Digitalising academia can allow for inclusion for those who can't travel.
This should be the answer right?
We create online training platforms, attend virtual conferences and slowly cut down the travel allowing greater opportunity for those under strain or wouldn't normally be able to participate.
Universities can invest further in the digital platforms and training in staff and doctoral candidates to make more innovative use of online opportunities. It could be easier for early career researchers to train, share research and communicate their research more broadly. In this digital age, there are certainly so many more ways to function as an academic.
Yet, change is slow and the full potential of digital modalities have not been realised. On the basic level, it still feels like conference organisers who offer at least the option of digital presentations are in the minority. It seems, for now, there will be little change to the travelling demands academia places on its scholars. But, the question I really want to ask is;
Would digitalising academia make it fairer?

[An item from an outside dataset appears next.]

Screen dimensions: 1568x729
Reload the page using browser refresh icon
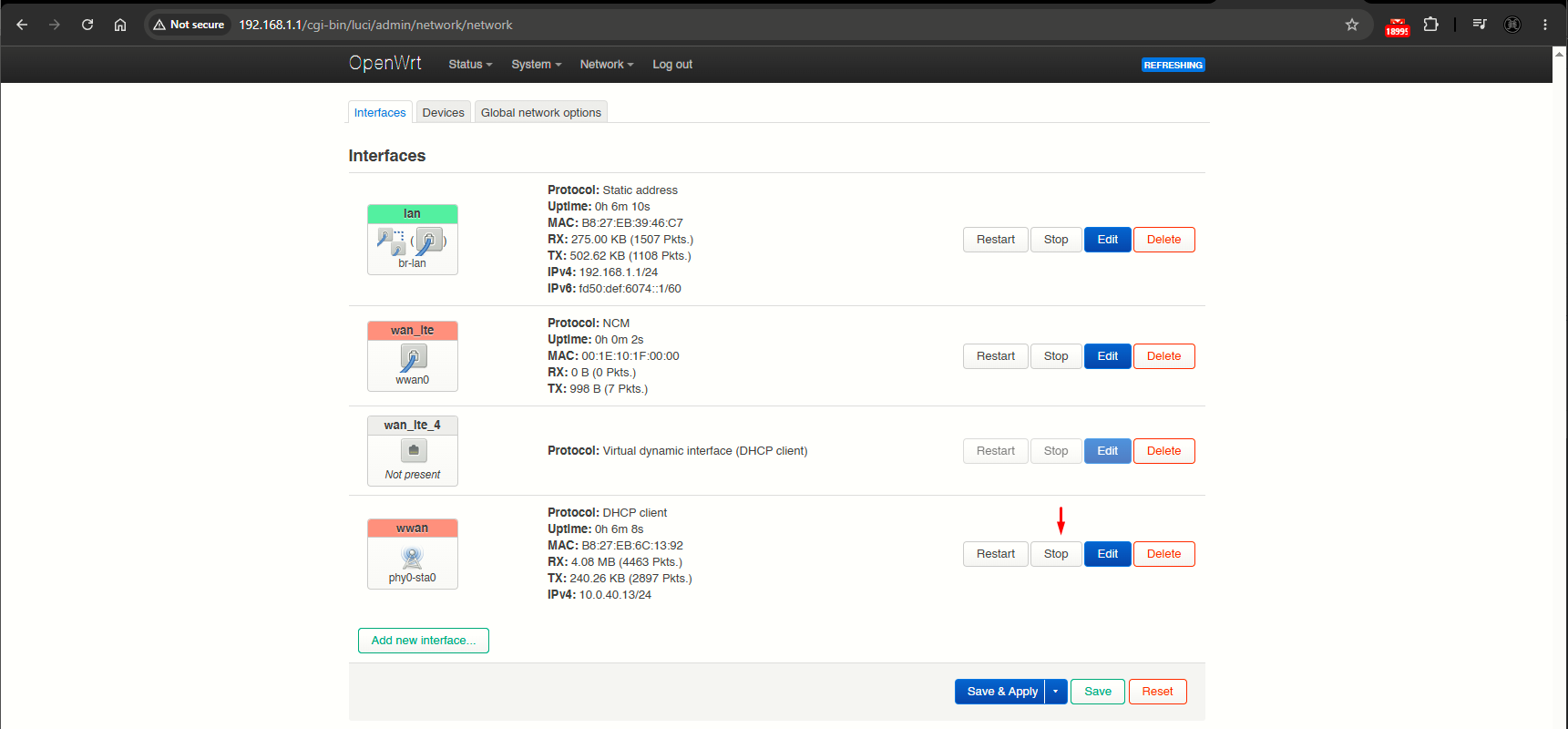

It is first important to realise, that digitalising academic interaction does not denote that all interaction occurs digitally. Rather, that the digital dimensions of engagement are more central to human interaction, but does not suggest that it is all-encompassing. The digital interactions in academia, the same as other spheres of social life, must co-exist with different types of media in an evolving environment. Digital academic participation eases some of the environmental, financial and diversity concerns, but unless handled carefully it cannot be a magical fix. We would need to maintain the dynamic energy from face to face meetings and make sure that opportunities that arise networking aren't lost. Or that those networking opportunities don't only happen for those who can afford to travel, are mentally and physically healthy or are without the family/childcare responsibilities.

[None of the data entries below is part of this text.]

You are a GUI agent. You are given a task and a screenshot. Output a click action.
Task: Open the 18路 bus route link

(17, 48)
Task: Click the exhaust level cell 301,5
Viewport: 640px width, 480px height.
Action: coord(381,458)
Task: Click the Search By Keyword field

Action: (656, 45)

Nevertheless, even if we moved academic engagement and research communication might not be entirely free from issues. The ability to access digital platforms depends on digital awareness, digital literacy and capacity to use new technologies. These capacities are lacking with older academics or those not experienced nor trained in ICT, whose expertise is outside the digital realm. Even those who some have capacity are not guaranteed a fair academic digital representation and may find themselves silenced, sidelined for bigger names or find their work devalued by those who feel the digital space allows them greater licence to be more critical. There is a simultaneous process of allowing voice and silencing that establishes a communicative order in the real world, but it also exists on digital spaces. Digital participation exists within a framework of hierarchies just as real world participation does. We may attempt to utilise digital platform to create more inclusive spaces for dialogue within academia only to be faced with new forms of discrimination and inequalities.
Yet, I can see a growing movement towards digitalising academia and probably rightly so. I just hope in this more virtual world that this will, in fact, allow for greater equity and diversity, though quietly I fear it too may come with its own costs and issues.